An online petition demanding the BBC reinstate Clarkson had attracted 442,610 supporters from all around the globe by Wednesday afternoon. “The BBC will become irrelevant very quickly in the USA without Top Gear; be careful,” wrote one signatory Fred Bertsch from Denver, Colorado. “Jeremy Clarkson is Top Gear!” said Austrian Karl-Johann Reitmaier.
Renowned for his outspoken remarks and acerbic attitude towards ‘political correctness’, Clarkson was suspended by the BBC on Tuesday, with media reporting he had thrown a punch at a producer following a row about food.
Clarkson was already on a final warning over accusations last year that he had used racist language while filming the show. “He’s been involved in a bit of a dust-up but I don’t think it’s that serious,” co-presenter James May told BBC.

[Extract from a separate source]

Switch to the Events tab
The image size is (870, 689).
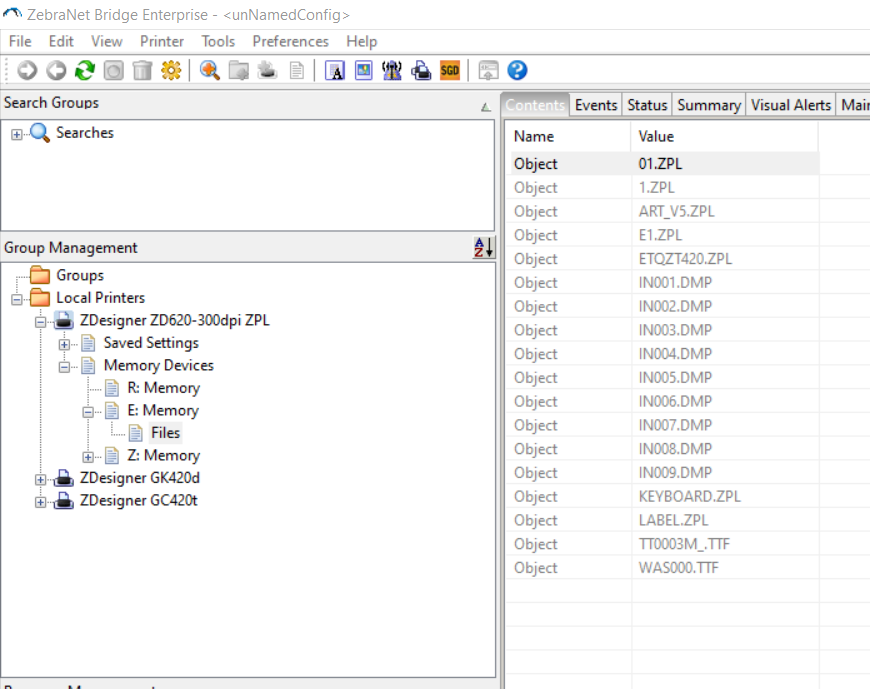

In an official statement, the BBC said the show would not be aired this Sunday and the corporation’s news website said it was unlikely the other two remaining episodes would be transmitted. The Guardian newspaper said that could leave the BBC’s commercial arm, BBC Worldwide, facing a multi-million pound bill from foreign broadcasters for failing to deliver the episodes on time.
The presenter and his employers have been forced to apologise on a number of occasions. Clarkson wrote in his Sun newspaper column in May that he had been told by the BBC that if he made “one more offensive remark, anywhere at any time, (he) will be sacked.”
Published in The Express Tribune, March 13th, 2015.